• White House confirmed Obama will visit Manila in April


    President Barack Obama will visit the Philippines in late April this year to highlight the countries’ economic and security cooperation, as well as the modernization of their defense alliance.

    In a statement sent by the White House through the US Embassy in Manila, it said that Obama will travel to Japan, South Korea, Malaysia and the Philippines in late April “as part of his ongoing commitment to increase US diplomatic, economic and security engagement with countries in the Asia-Pacific region.”

    The Philippines will be Obama’s last stop in his Asia Pacific tour. It will also be the fifth Asian treaty ally he will visit during his presidency.

    Obama is expected to meet with President Benigno Aquino 3rd to highlight both countries’ economic and security cooperation, including through the modernization of their defense alliance.

    There will also be talks on “efforts to expand economic ties and spark economic growth through the Partnership for Growth, and through our deep and enduring people-to-people ties.”

    Obama was supposed to visit the Philippines in October last year, but has to cancel at the last minute to focus on the US government shutdown–the first in 17 years. The cancellation also affected his attendance to two Association of Southeast Asian Nations (Asean) summits.

    Chinese President Xi Jinping reportedly stole the spotlight from Obama because of his absence from the summits.

    Obama sent US Vice President Joe Biden to visit Manila on his behalf, but he cancelled too because of unfavorable weather. Instead, he visited Manila and Tacloban City in December last year, weeks after Typhoon Yolanda devasted parts of eastern Visayas.

    Obama’s first stop in his Asia Pacific tour is Japan where he will meet his counterpart, Prime Minister Shinzo Abe “to highlight the historic steps the United States and Japan are taking to modernize our 54-year alliance, deepen our economic ties, including through the Trans-Pacific Partnership, and expand our cooperation on a range of diplomatic challenges in Asia and globally.”

    Tokyo is one of Washington’s strongest allies in Asia. Because of its pacifist army, the US provides protection to Japan by maintaining military bases there.

    After Japan, Obama will visit another ally–South Korea–where he will meet with President Park Geun-Hye to reaffirm the US’ “commitment to a strong alliance, review recent developments in North Korea and our combined efforts to promote denuclearization, and discuss our ongoing implementation” of the Korea-US free trade agreement.

    The US military’s presence in South Korea has been the subject of much concern for its neighbor, North Korea.
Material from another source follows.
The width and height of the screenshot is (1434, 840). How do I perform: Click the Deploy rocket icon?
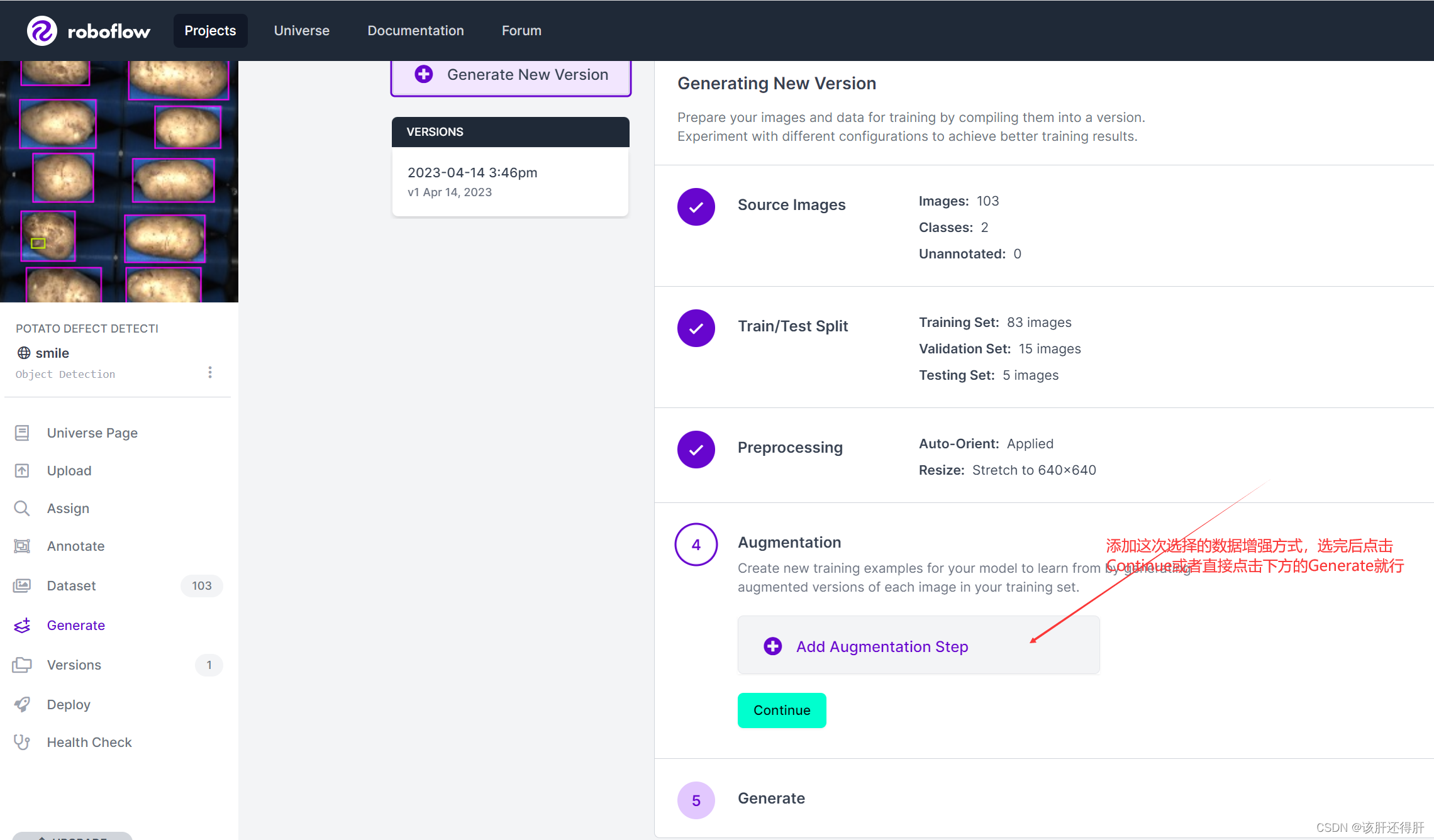pyautogui.click(x=22, y=704)
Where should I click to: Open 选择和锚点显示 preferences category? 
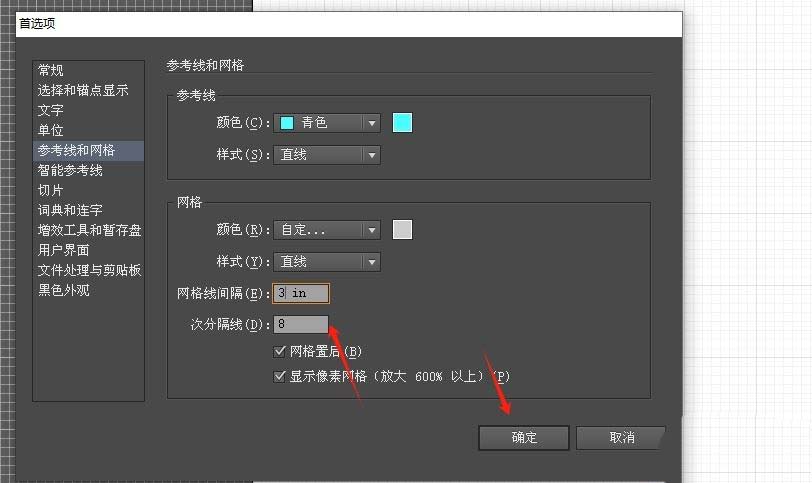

The US has adamantly called on the North to stop its nuclear program.

    Just last year, Pyongyang launched several short-range guided missiles into the see off the Korean Peninsula in a move analysts see as a protest against US military forces in South Korea.

    In Malaysia, Obama will meet with Prime Minister Datuk Seri Najib Tun Razak “to showcase the substantial
    progress made in deepening our diplomatic, economic, and defense ties with such an important partner in Southeast Asia.”
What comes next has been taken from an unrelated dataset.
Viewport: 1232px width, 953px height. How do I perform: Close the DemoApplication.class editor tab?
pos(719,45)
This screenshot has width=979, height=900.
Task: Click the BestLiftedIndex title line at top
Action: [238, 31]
    Obama’s travel to Asia Pacific region is part of its repivot to Asia policy, which is said to be triggered by China’s political and economic rise as a global superpower.
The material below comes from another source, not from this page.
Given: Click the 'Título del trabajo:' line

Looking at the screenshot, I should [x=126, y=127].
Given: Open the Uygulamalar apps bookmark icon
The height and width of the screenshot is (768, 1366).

    The Philippines and China are in the midst of a territorial dispute over the resource-rich West Philippine Sea (South China Sea), with Manila trying to drag Beijing before a United Nations court to settle the disputes.

    Beijing, who is pushing for a bilateral negotiations with claimant countries to settle the disputes, rejected Manila’s invitation.

    The US has been helping the Philippines establish a minimum credible defense posture to better patrol its 200-nautical mile exclusive economic zone (EEZ), which came under attack from China in 2012 when it intruded into the Panatag (Scarborough) Shoal.